How to cite this URL:
Agarwal M, Dubey S. Intra-cameral injection of Bevacizumab (Avastin) to treat anterior chamber neovascular membrane in a painful blind eye. Indian J Ophthalmol [serial online] 2008 [cited 2020 Apr 7];56:258-9. Available from: http://www.ijo.in/text.asp?2008/56/3/258/40379

Dear Editor,

We read with great interest the article titled "Intra-cameral injection of bevacizumab (Avastin) to treat anterior chamber neovascular membrane in a painful blind eye" by Raghuram et al . [1]

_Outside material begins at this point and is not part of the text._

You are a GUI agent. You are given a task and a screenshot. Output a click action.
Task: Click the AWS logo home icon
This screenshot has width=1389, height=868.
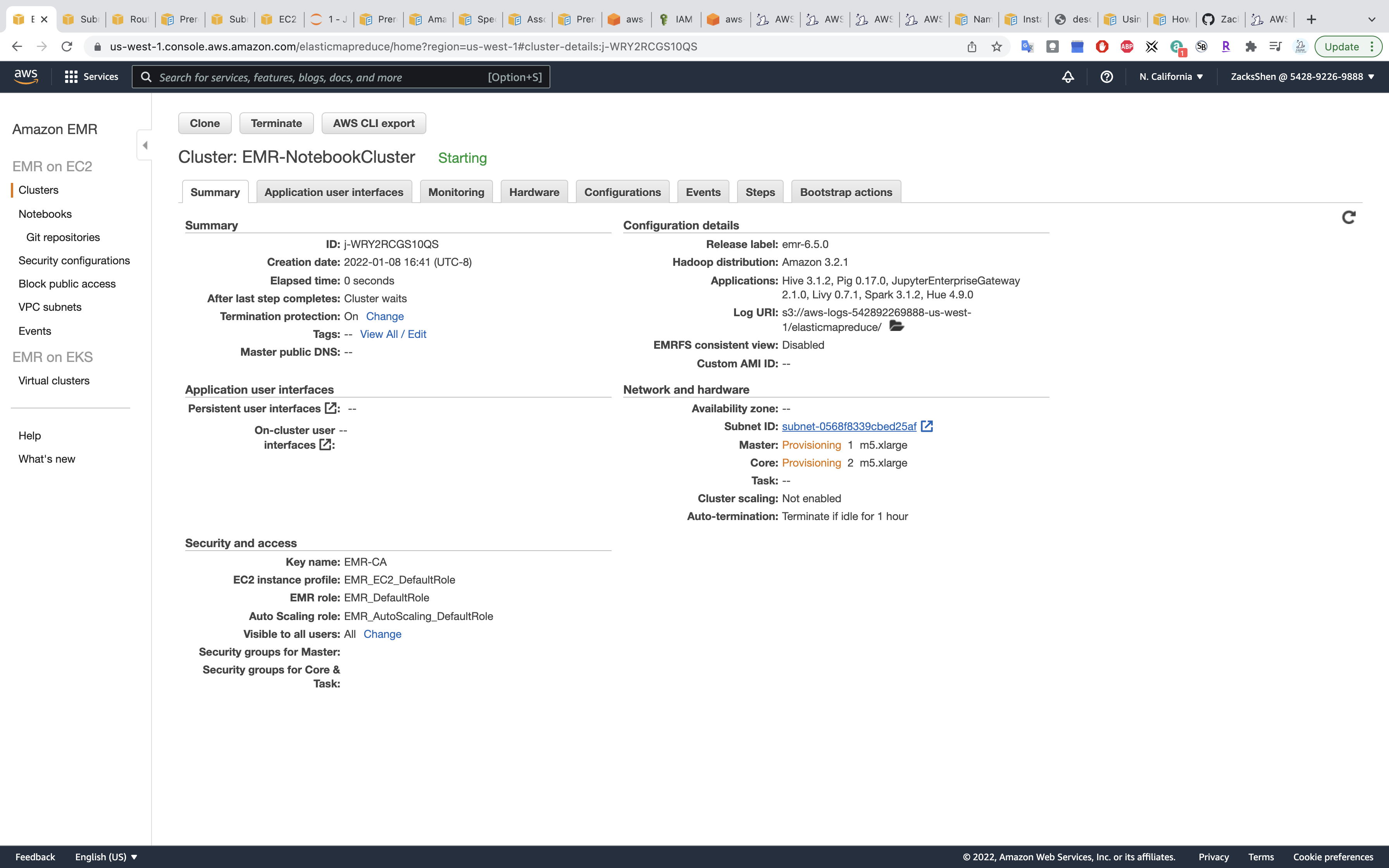point(26,76)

We would like to share our experience of an interventional case series in which 14 patients of diabetic retinopathy (DR) and vascular occlusions complicated with neovascular glaucoma and raised intraocular pressure (IOP) causing pain and circum-corneal congestion were included. All these patients were treated with intra-vitreal (1.25 mg/0.05 ml) and intra-cameral (0.25 mg/0.02 ml) bevacizumab (Avastin) injection after an informed consent from the patients. There was regression of iris neovascularization (NVI) in 8 days (1 to 14 days) on an average [Figure - 1]. Nine patients underwent phaco-trabeculectomy with intraocular lens implantation (those with significant cataract) or trabeculectomy followed by pan-retinal photocoagulation (PRP) to ablate the ischemic retina. Four patients underwent PRP and medical management of glaucoma and one was lost to follow-up. On an average follow-up of 6 months (range 3 to 12 months), two patients showed more than two-line improvement in vision and the rest all had stabilization of vision. All patients showed stabilization of IOP with well-formed filtering blebs.

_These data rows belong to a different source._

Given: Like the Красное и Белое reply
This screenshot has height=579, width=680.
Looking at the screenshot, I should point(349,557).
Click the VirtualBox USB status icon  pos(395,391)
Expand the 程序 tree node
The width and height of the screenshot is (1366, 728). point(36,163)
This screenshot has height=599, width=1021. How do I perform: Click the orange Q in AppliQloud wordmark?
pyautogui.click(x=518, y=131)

Two patients had a recurrence of iris NVI after 14 and 16 weeks of Avastin injection, respectively, presenting with hyphema [Figure - 2]. Intra-cameral injection of Avastin had to be repeated in both these cases. Both cases at their last follow-up at 8 months were stable with no evidence of recurrence of NVI or neovascularization of the angle (NVA).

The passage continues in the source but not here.